AIM OF THE EXERCISE: In the records that follow, the lines from the one containing "Task: Open the Azure portal hamburger menu" to the one containing "Task: Click the home/dashboard icon", inclusive, are to be given again exactly.

Entries taken from a collection:
==================================================

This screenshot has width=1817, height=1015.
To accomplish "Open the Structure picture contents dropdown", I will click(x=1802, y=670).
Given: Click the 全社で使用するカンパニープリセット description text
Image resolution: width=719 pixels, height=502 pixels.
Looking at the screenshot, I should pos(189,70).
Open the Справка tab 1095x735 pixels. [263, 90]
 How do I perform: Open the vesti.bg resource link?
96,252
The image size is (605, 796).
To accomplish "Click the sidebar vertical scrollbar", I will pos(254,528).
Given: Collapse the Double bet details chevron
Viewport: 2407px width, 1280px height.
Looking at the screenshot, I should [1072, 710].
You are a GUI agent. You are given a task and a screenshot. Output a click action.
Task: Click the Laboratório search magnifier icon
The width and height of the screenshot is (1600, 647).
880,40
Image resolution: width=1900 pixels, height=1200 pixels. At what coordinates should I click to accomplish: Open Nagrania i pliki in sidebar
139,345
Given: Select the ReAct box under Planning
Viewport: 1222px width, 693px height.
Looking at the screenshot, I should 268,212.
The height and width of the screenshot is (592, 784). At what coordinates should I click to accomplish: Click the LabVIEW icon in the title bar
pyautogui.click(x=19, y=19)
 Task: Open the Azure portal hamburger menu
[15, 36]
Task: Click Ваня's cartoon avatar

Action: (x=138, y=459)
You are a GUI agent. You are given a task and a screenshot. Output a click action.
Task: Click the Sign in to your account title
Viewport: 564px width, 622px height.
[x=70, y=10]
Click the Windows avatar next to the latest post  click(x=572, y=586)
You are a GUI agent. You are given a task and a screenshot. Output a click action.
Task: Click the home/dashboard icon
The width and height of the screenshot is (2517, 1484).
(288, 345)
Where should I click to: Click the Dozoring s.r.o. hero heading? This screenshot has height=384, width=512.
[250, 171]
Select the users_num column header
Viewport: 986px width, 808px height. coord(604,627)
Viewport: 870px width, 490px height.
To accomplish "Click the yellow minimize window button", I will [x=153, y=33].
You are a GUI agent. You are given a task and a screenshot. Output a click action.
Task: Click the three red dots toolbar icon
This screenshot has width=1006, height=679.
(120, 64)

==================================================

ANSWER SPACE:
 Task: Open the Azure portal hamburger menu
[15, 36]
Task: Click Ваня's cartoon avatar

Action: (x=138, y=459)
You are a GUI agent. You are given a task and a screenshot. Output a click action.
Task: Click the Sign in to your account title
Viewport: 564px width, 622px height.
[x=70, y=10]
Click the Windows avatar next to the latest post  click(x=572, y=586)
You are a GUI agent. You are given a task and a screenshot. Output a click action.
Task: Click the home/dashboard icon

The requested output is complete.